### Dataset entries
_ _ _ _
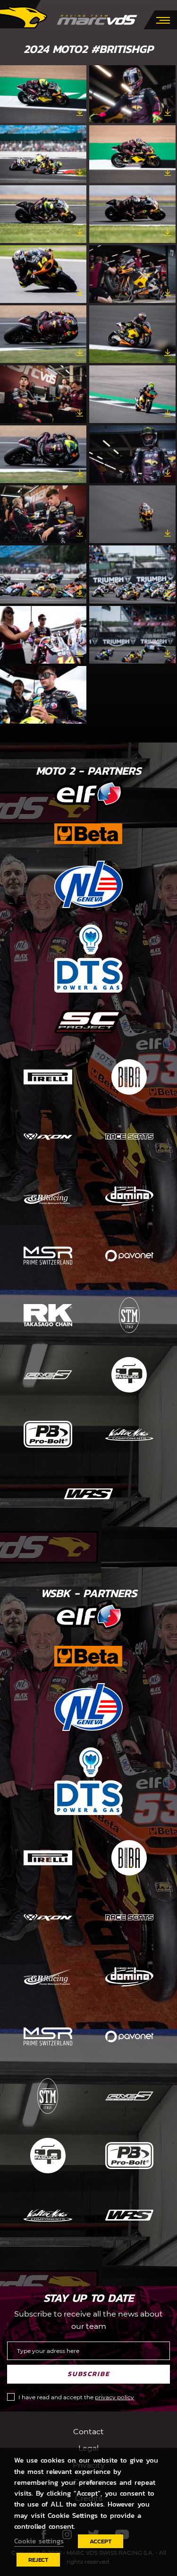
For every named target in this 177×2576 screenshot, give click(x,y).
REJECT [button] (38, 2559)
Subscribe (88, 2374)
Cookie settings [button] (39, 2541)
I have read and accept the (76, 2397)
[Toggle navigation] (163, 19)
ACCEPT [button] (100, 2541)
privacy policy (114, 2397)
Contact (88, 2431)
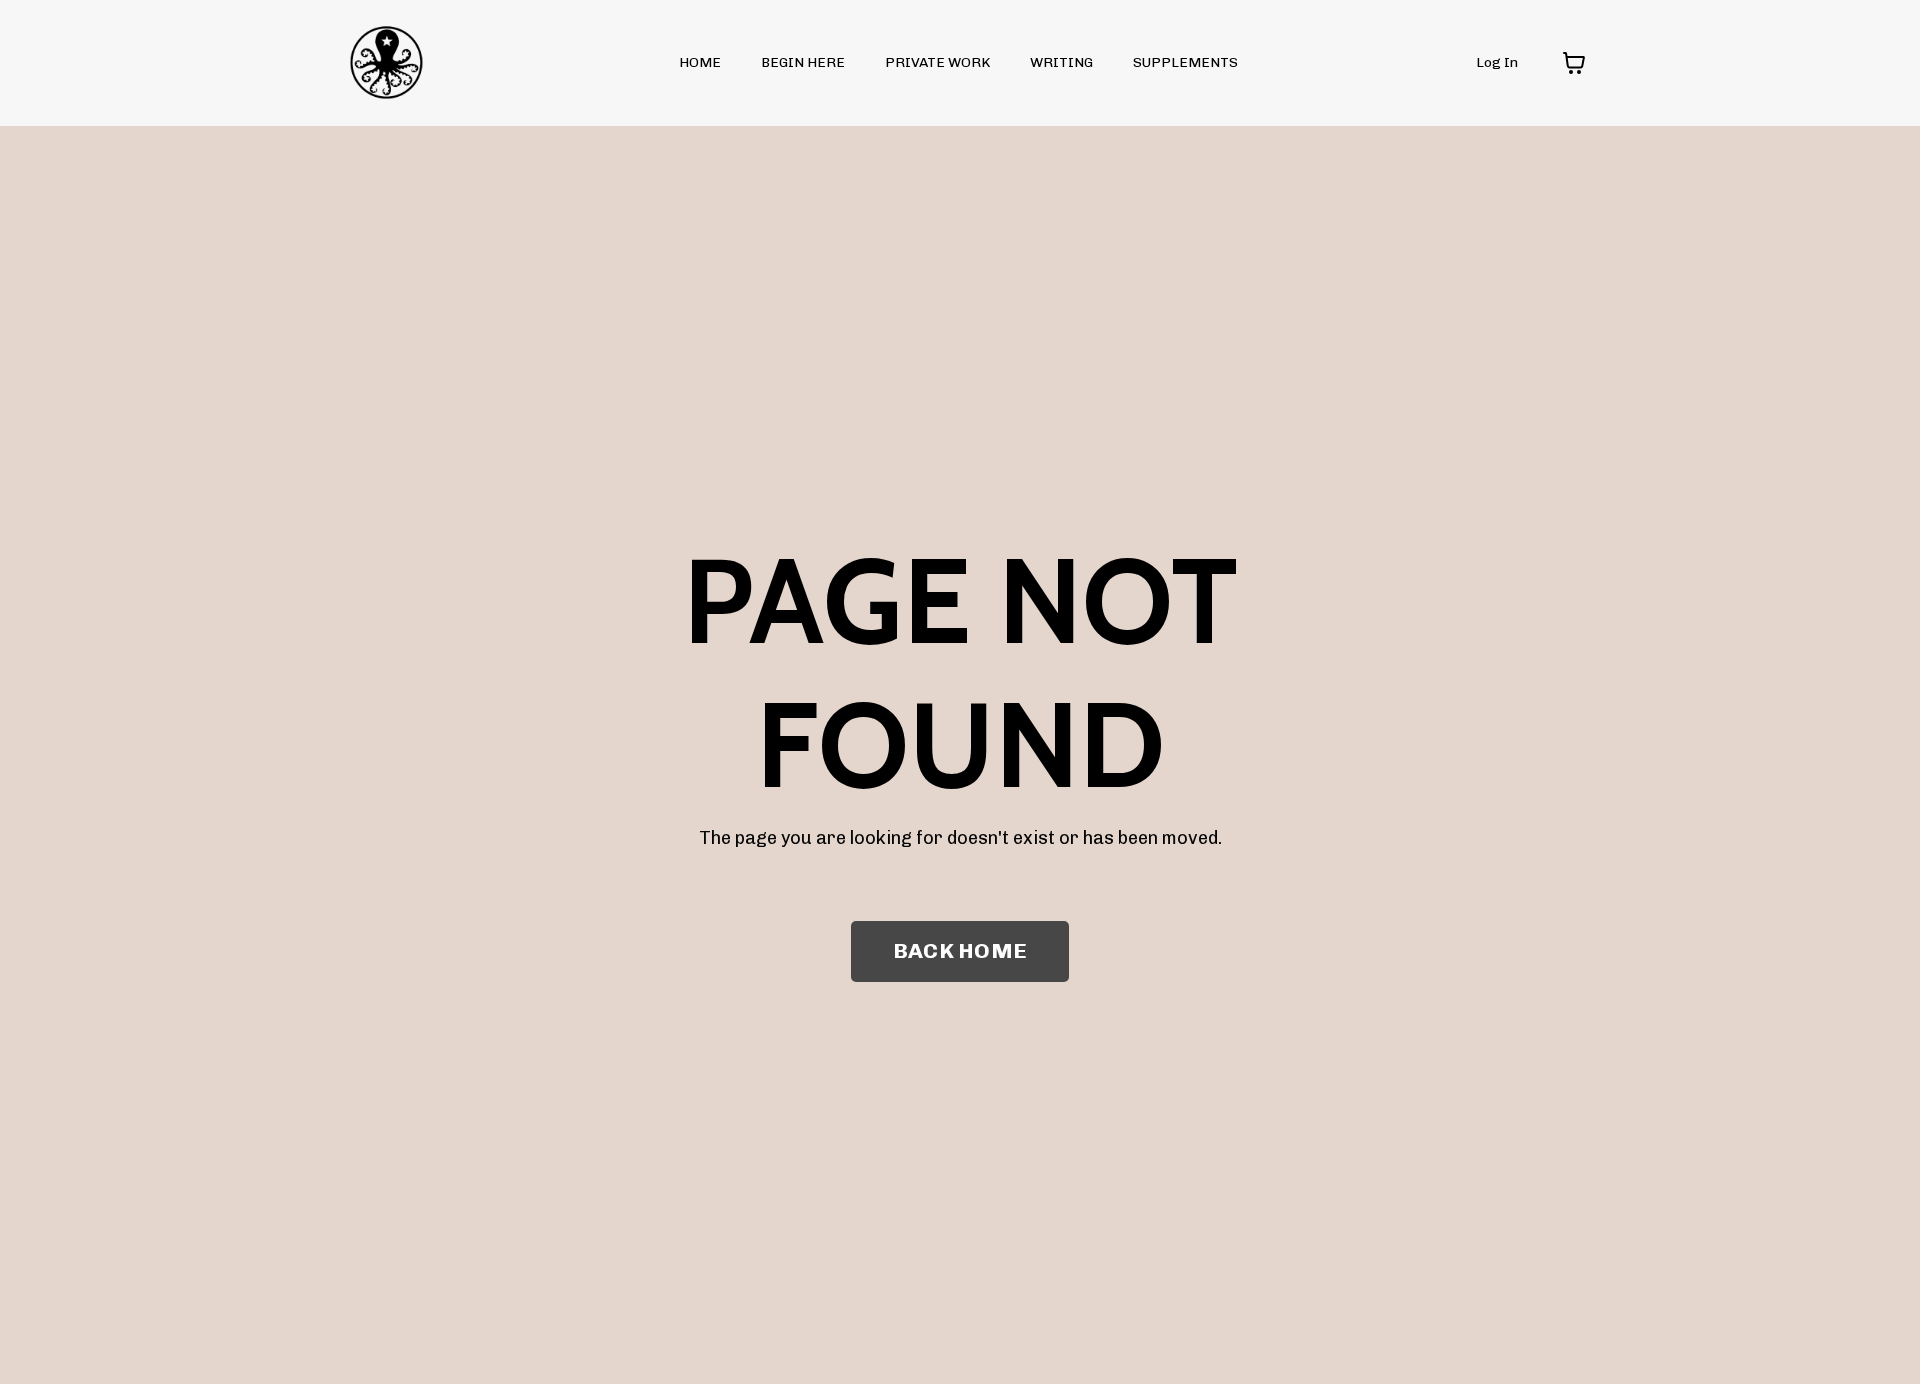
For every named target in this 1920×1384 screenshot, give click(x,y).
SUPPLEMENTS (1185, 62)
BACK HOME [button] (960, 950)
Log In (1497, 62)
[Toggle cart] (1574, 63)
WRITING (1061, 62)
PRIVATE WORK (937, 62)
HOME (700, 62)
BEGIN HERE (803, 62)
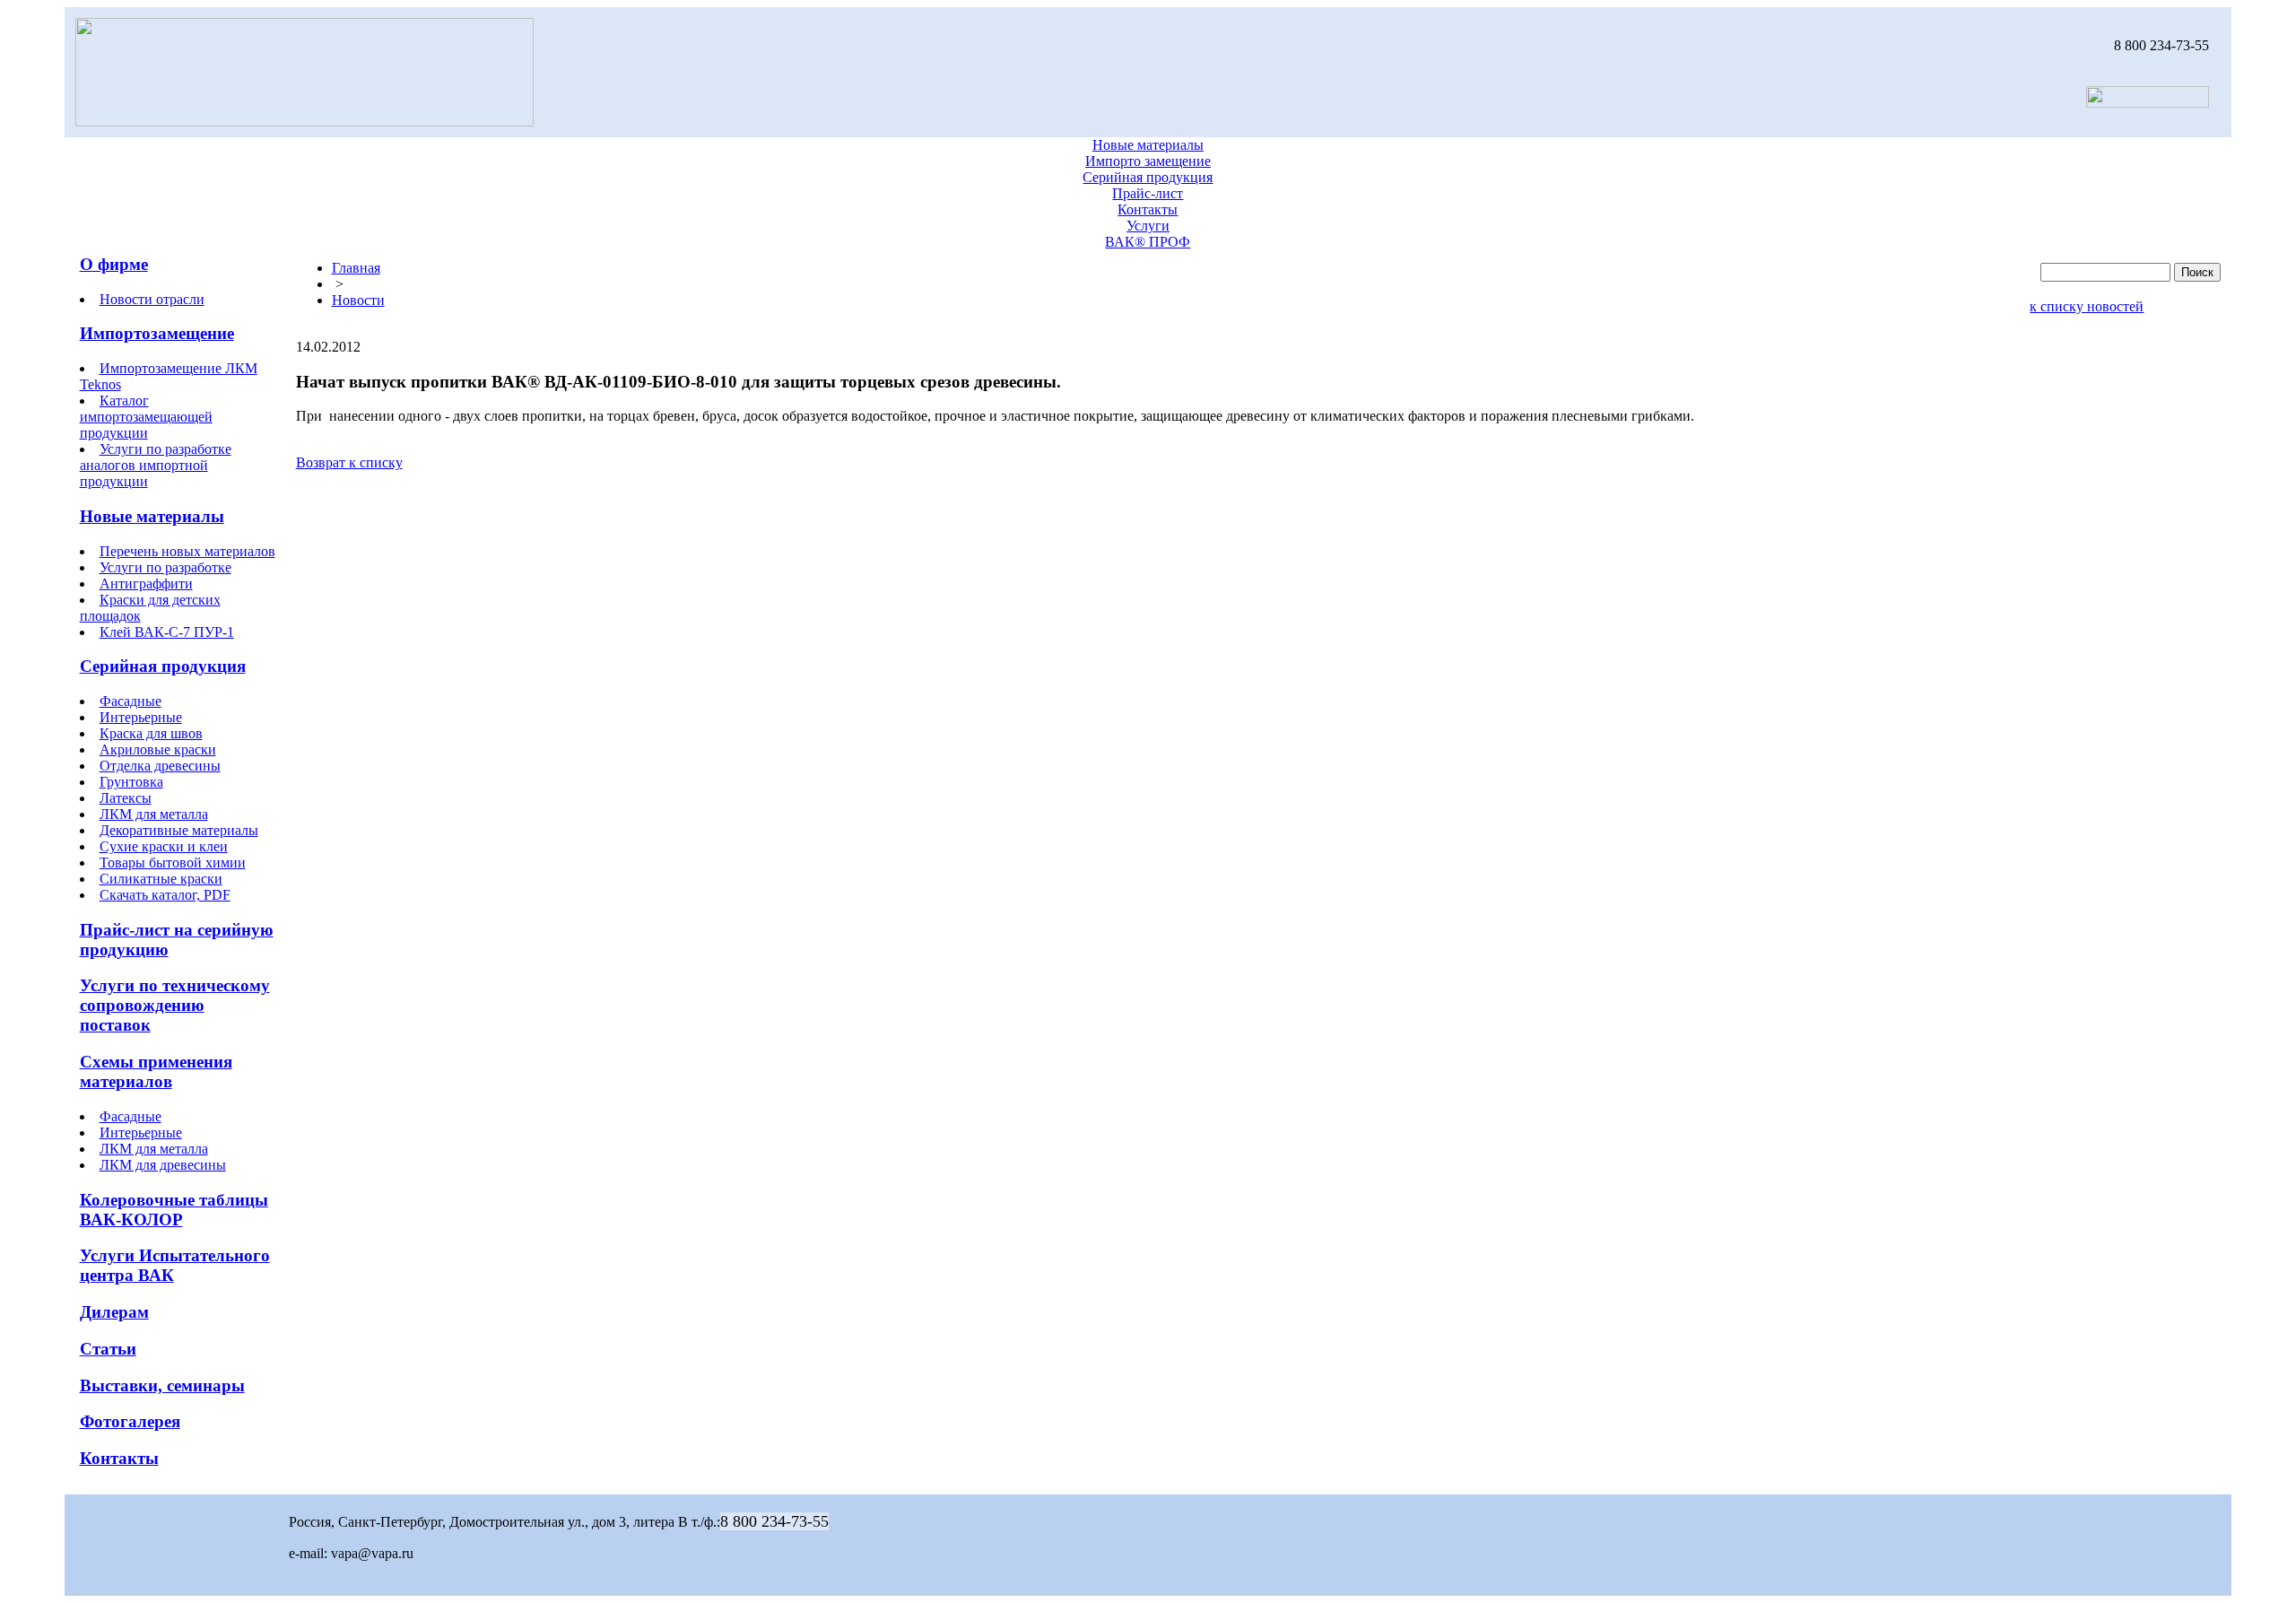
_ _ _ _
### To do
What you return must match the records above exactly, minus any images.

### Task solution
For every named target in this 177×2576 screenshot, give click(x,y).
REJECT [button] (38, 2559)
Subscribe (88, 2374)
Cookie settings [button] (39, 2541)
I have read and accept the (76, 2397)
[Toggle navigation] (163, 19)
ACCEPT [button] (100, 2541)
privacy policy (114, 2397)
Contact (88, 2431)
For every named target in this 1920×1384 screenshot, give click(x,y).
SUPPLEMENTS (1185, 62)
BACK HOME [button] (960, 950)
Log In (1497, 62)
[Toggle cart] (1574, 63)
WRITING (1061, 62)
PRIVATE WORK (937, 62)
HOME (700, 62)
BEGIN HERE (803, 62)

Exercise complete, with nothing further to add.